Father Ubel has been thinking a lot about little Nathan’s mother.

“My thought was God bless this person, [who], for whatever reason or motivation, thought it was safe and that the baby would be cared for here,” he said. “If we are truly pro-life — which we are — that’s our duty.”

He said he could never fully appreciate the struggles the mother must have been facing to feel she had to leave her child, and he commends her for finding a safe place.

“I would want people to believe that the Church is a safe place and that we will care for people,” he said. “And to have this happen during the Christmas season in particular is incredible.”

He wants the mother to know that her son will be cared for, and that he will do anything in his power to see that he is adopted soon by a welcoming and loving family.

Father Ubel also hopes that family will be Catholic.

“The fact that this child was left off at a Catholic church is not an insignificant detail to me,” Father Ubel said. “Absent any other information forthcoming, I think it’s important that this child be given up for adoption, and there would be many willing Catholic couples who would welcome this child into their home.

“I hope that there’s a way that we could play some part in facilitating that,” he added. “I understand that there’s a process and that needs to play out, including an investigation and all that, but at the end of the process, I would hope that there would be an openness on the part of the county to take this into account.”

While he can’t know the mother’s intentions, Father Ubel said, “What we do know is that the baby is Catholic now.”

The baptism was a short rite, modified for emergency situations. Should Nathan John’s adoptive parents wish, Father Ubel would be honored to “supply the ceremony,” in which he would pray the other parts of the typical baptism rite that he omitted, including the anointing with oil.

“I do entrust the child to the Lord,” he said. “We have no claim, nor should we; we are simply here at this time, at this moment.”

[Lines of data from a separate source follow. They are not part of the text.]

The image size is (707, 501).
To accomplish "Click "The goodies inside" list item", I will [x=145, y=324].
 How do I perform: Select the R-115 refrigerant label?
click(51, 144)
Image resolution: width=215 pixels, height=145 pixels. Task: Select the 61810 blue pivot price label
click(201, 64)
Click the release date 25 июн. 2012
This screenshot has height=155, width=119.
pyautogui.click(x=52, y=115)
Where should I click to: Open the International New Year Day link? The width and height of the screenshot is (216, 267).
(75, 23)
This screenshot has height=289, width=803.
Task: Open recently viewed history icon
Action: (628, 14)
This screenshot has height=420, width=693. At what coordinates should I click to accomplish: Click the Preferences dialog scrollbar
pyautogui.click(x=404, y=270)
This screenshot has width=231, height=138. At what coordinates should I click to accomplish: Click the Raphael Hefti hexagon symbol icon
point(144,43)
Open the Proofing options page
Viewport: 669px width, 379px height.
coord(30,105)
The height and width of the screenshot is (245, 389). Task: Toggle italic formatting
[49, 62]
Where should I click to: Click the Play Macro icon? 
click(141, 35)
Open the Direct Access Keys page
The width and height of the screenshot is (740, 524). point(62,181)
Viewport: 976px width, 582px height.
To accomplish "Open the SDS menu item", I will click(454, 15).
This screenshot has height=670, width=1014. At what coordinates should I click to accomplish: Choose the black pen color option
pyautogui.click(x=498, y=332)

Emily Johnson Piper, commissioner of the Minnesota Department of Human Services, said at a Jan. 5 press conference at the Cathedral that the baby is in the care of Ramsey County Social Services, and will go through the same process as all children in abandonment situations. She noted that in 2015, 10 babies were given up under the state’s Safe Place for Newborns law.

Asked whether people could inquire about adopting Nathan John specifically, she said “privacy concerns would play a part in any sort of pre-designation of this baby or any child that is available for adoption.”

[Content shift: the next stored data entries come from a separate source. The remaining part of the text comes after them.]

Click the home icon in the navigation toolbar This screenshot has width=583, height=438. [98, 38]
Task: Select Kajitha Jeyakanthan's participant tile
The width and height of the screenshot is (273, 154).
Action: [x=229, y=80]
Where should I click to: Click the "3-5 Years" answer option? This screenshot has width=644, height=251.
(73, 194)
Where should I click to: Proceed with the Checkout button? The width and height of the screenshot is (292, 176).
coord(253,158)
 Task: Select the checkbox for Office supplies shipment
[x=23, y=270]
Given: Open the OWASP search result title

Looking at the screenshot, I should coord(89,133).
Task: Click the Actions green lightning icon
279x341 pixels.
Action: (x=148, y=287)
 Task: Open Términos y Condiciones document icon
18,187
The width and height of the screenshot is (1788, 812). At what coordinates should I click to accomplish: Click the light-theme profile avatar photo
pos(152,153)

She added: “I would hope that people would keep an open mind. If they’re interested in adopting this baby, we have almost 500 other children out there waiting for a loving family to ask for them.”

Leonhardt and Father Ubel spent less than 30 minutes with the baby, but they both said they feel a special connection to him. Father Ubel said he dreamed about the baby the night Nathan found him.

When Leonhardt  first held him, he was reminded of holding his daughter as a newborn, he said. As his godfather, he hopes he might be able to develop a relationship with the child as he grows, if possible.

“I’d adopt him if I could,” he said. “I was the first person to hold him, and it was quite emotional watching him leave, actually. … It was almost like it was my own child.”

Leonhardt, a parishioner of St. Patrick in Inver Grove Heights who has worked at the Cathedral for three years, said he encounters “the weirdest scenarios” in his day-to-day work.

“I run into a lot of different situations, but this is by far the best,” he said.

Father Ubel said he hopes Nathan John never feels unwanted because of the circumstances of his birth.

“We all want to feel loved and wanted, and my greatest fear would be that the child would somehow feel, ‘I’m unwanted.’ Because nothing could be further from the truth. This child is a gift from God, and this child will be cared for appropriately,” he said. “With the Lord we are never abandoned. We are never orphaned.”